Komentarze do podróży Zachód USA w 10 dni...
-
Dzięki - bardzo mi miło z rana :] no i nie załamuj się - podróż sie uda - prędzej czy później - myśmy się 4 lata zbierali :D A ciąg dalszy opisu oczywiście nastąpi!
-
Dotarłem do końca (mam nadzieję że tymczasowego, bo czekam niecierliwie na cd)... Powtórzę jeszcze raz super opis ! Miałem w planach podróż przez stany w lecie, teraz już wiem że nic z tego... ale przynajmniej mogłem odbyć podróż Twoim szlakiem. Opis jest tak fajny i realistyczny że czułem się jakbym jechał na tylniej kanapie... Gratuluję. Pozdrawiam
-
rewelacyjnie napisana relacja, czyta się jednym tchem
zdjęcia też super, tylko szkoda że tak mało :(
dojechałem do Wielkiego Kanionu, resztę zostawię sobie na jutro
pozdrawiam -
cudowny reportaż :)
-
Bardzo fajnie napisana relacja. Czytałam z wielką przyjemnością i zainteresowaniem, zwłaszcza, że te strony są na mojej liście marzeń. Pozdrawiam i życzę kolejnej udanej podróży :)
-
Dzięki, dzięki za komplementy!! Pisze mi się o tej wycieczce całkiem sympatycznie, bo to trochę tak jakbym przemierzała trasę raz jeszcze. Problem w tym, że zarazem apetyt na podróże rośnie :P
Co do wypożyczalni, to cóż... Może trafiliśmy pechowo. Jeśli uda się ponownie zorganizować podobną wycieczkę spróbujemy szczęścia w innej firmie.

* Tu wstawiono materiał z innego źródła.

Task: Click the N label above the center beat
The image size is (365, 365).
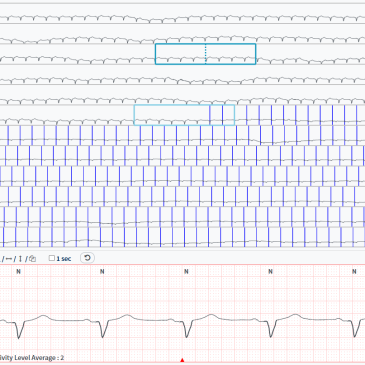Action: click(186, 272)
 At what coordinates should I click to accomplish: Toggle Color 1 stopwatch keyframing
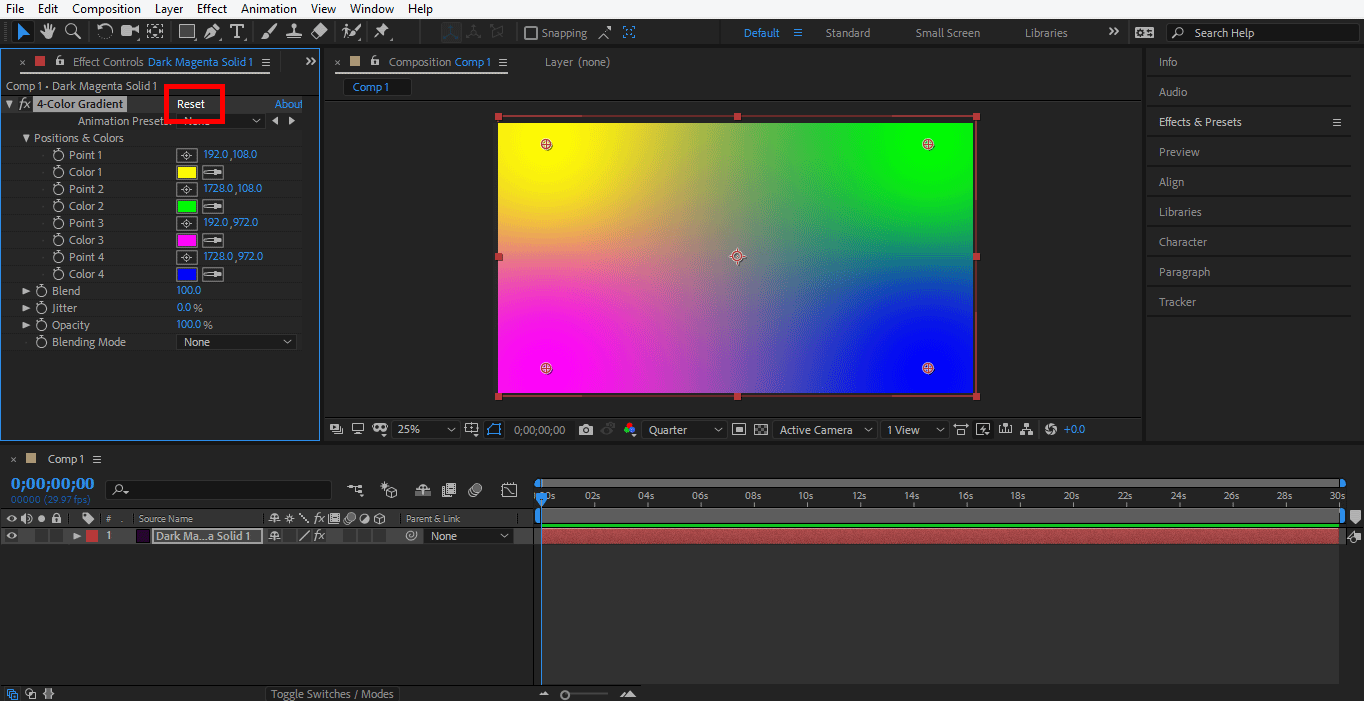58,172
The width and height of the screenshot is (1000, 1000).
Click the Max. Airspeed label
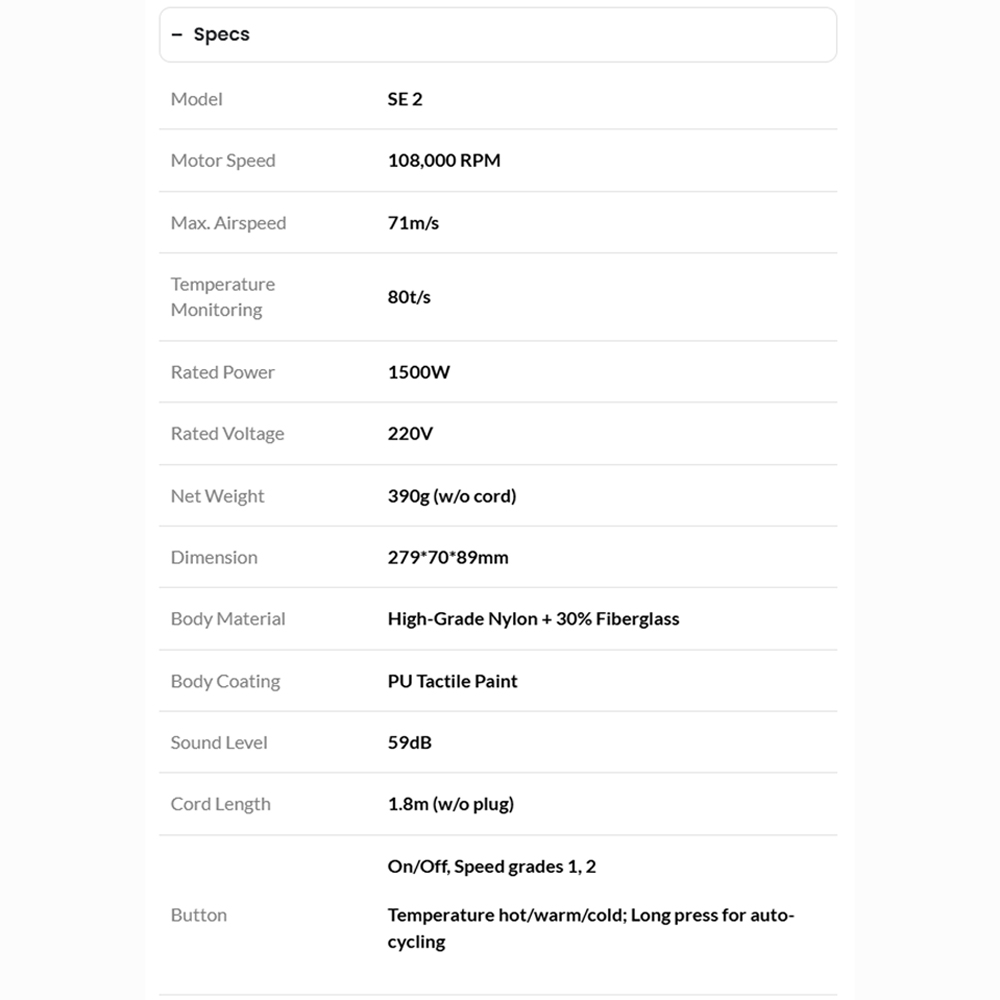click(228, 223)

A co do fotek to sama żałuję - za mało :] -
świetnie się czyta ten tekst :) szkoda tylko, że mamy tak mało zdjęć do obejrzenia :)
-
Może by tak do USA ?
Zabieram się teraz za waszego bloga.
Pozdrawiam -
Podzielam zdanie Smoka i daję duży plus za ciekawą relację. Szkoda tylko, że mieliście na to jedynie 10 dni. My mieliśmy okazję odbyć podróż po Zachodzie USA kilka lat temu i do dziś uważam, że była to jedna z najfajniejszych naszych wypraw. Trochę zaskoczyły mnie w Twojej relacji dwie sprawy - po pierwsze takie negatywne doświadczenie z wypożyczalnią samochodów.Nam zdarzyło się wręcz coś przeciwnego. Ponieważ wypożyczalnia nie dysponowała akurat samochodem zamówionej przez nas klasy -dostaliśmy za tę samą cenę samochód klasy wyższej o "jedno oczko". Nigdy też w czasie trzykrotnego pobytu w USA nie zdarzyło się nam, aby żądano jakichkolwiek dopłat za ubezpieczenie (korzystaliśmy z usług: Alamo, irlandzkiej firmy Argus i niemieckiej firmy Drive-USA.de). Drugim zaskoczeniem była dla mnie informacja o braku piwa w Wallmarcie, z czym też się nie spotkałem - zarówno na Zachodzie, jak i na Wschodzie USA. Mam nadzieję, że wkrótce będę miał okazję zobaczyć dalszy ciąg Waszej podróży. Przy okazji, w wolnej chwili zapraszam na moje amerykańskie podróże na Kolumberze. A na nadchodzące Święta i Nowy Rok życzę wiele radości, ciepła i spełnienia wszystkich marzeń. Serdecznie pozdrawiam.
-
Wspaniala podróż! Moje gratulacje! Twoj wartko napisany tekst czyta sie z przyjemnoscia, wiec juz czekam na dalszy ciag :-)
Jeszcze tak na marginesie, to Walmart nie jest sklepem spozywczym i faktycznie sprzedazy alkoholu nie prowadzi, podobnie jak np. Ikea w Polsce :-) Ale w supermarkecie zaopatrzysz sie w co tylko chcesz (z wyjatkiem Utah - tam rzeczywiscie trzeba poszukac State Liquor Store).